Science and the Candidates

December 6, 2007; Page A18

The day before the most recent Democratic presidential debate, the media reported a new study demonstrating that U.S. middle-school students, even in poorly performing states, do better on math and science tests than many of their peers in Europe. The bad news is that students in Asian countries, who are likely to be our chief economic competitors in the 21st century, significantly outperform all U.S. students, even those in the highest-achieving states.

While these figures were not raised in recent Democratic or Republican debates, they reflect a major challenge for the next president: the need to guide both the public and Congress to address the problems that have produced this "science gap," as well as the serious consequences that may result from it.

America's current economic strength derives from the investments in fundamental research and technology made a generation ago. Future strength will depend upon research being done today. One might argue that many key discoveries occurred as a result of importing scientific talent. But as foreign educational systems and economies flourish, our ability to attract and keep new talent could easily erode. Even with a continued foreign influx of scientific talent, it would be foolish to expect that we can maintain our technological leadership without a solid domestic workforce as well.

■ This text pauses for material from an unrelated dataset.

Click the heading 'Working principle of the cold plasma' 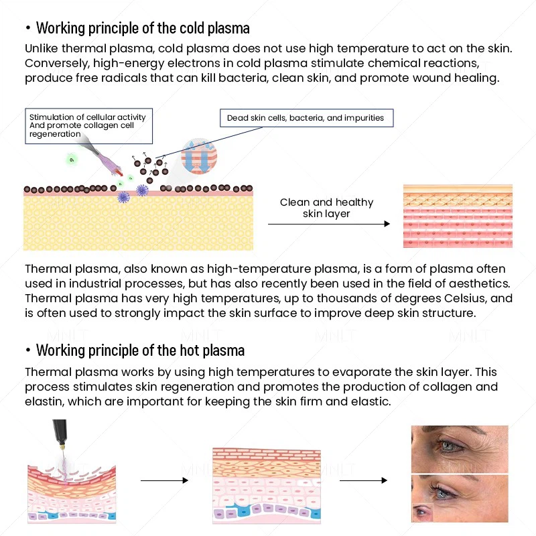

Almost all of the major challenges we will face as a nation in this new century, from the environment, national security and economic competitiveness to energy strategies, have a scientific or technological basis. Can a president who is not comfortable thinking about science hope to lead instead of follow? Earlier Republican debates underscored this problem. In May, when candidates were asked if they believed in the theory of evolution, three candidates said no. In the next debate Mike Huckabee explained that he was running for president of the U.S., not writing the curriculum for an eighth-grade science book, and therefore the issue was unimportant.

Apparently many Americans agreed with him, according to polls taken shortly after the debate. But lack of interest in the scientific literacy of our next president does not mean that the issue is irrelevant. Popular ambivalence may rather reflect the fact that most Americans are scientifically illiterate. A 2006 National Science Foundation survey found that 25% of Americans did not know the earth goes around the sun.

Our president will thus have to act in part as an "educator in chief" as well as commander in chief. Someone who is not scientifically literate will find it difficult to fill this role.

This summer in Aspen, Colo., a group of scientists, journalists and business people convened at a "science summit" to discuss ways to build a growing awareness of the importance of scientific issues in government. A working group was convened to explore ways that the scientific and business communities might work together to ensure that science becomes an issue in the 2008 campaign.

This coming week another group I am a part of, ScienceDebate2008, is issuing a public call for a U.S. presidential debate devoted to science and technology. Eight Nobel Laureates, the heads of several major scientific societies, several university presidents, the chairman emeritus of Lockheed Martin and several congresspeople have already signed on to call for the debate, which would cover three broad categories: the environment, health and medicine, and science and technology policy.

Even if the American public is not currently focused on these concerns, decisions made by the next U.S. president on issues such as climate change, energy research, stem cells and nuclear proliferation will have a global impact. We owe it to the next generation to take ownership of these issues now. In spite of the ambivalence reflected in some polls, there is a popular understanding that science and technology will be essential to meet the challenges we face as a society. When reports began to surface warning that the avian flu might become a threat to humans, for example, everyone from the president down called for studies to determine how quickly the virus might mutate from birds to human beings. No one suggested that "intelligent design," for example, could provide answers.

We as a nation desperately need a more scientifically literate electorate and leadership, and a presidential debate on these subjects would be a good first step in this direction.

Mr. Krauss, professor of physics and astronomy at Case Western Reserve University and chair of the Physics Section of the American Association for the Advancement of Science, is on the steering committee of ScienceDebate2008. His most recent book is "Hiding in the Mirror" (Viking, 2005).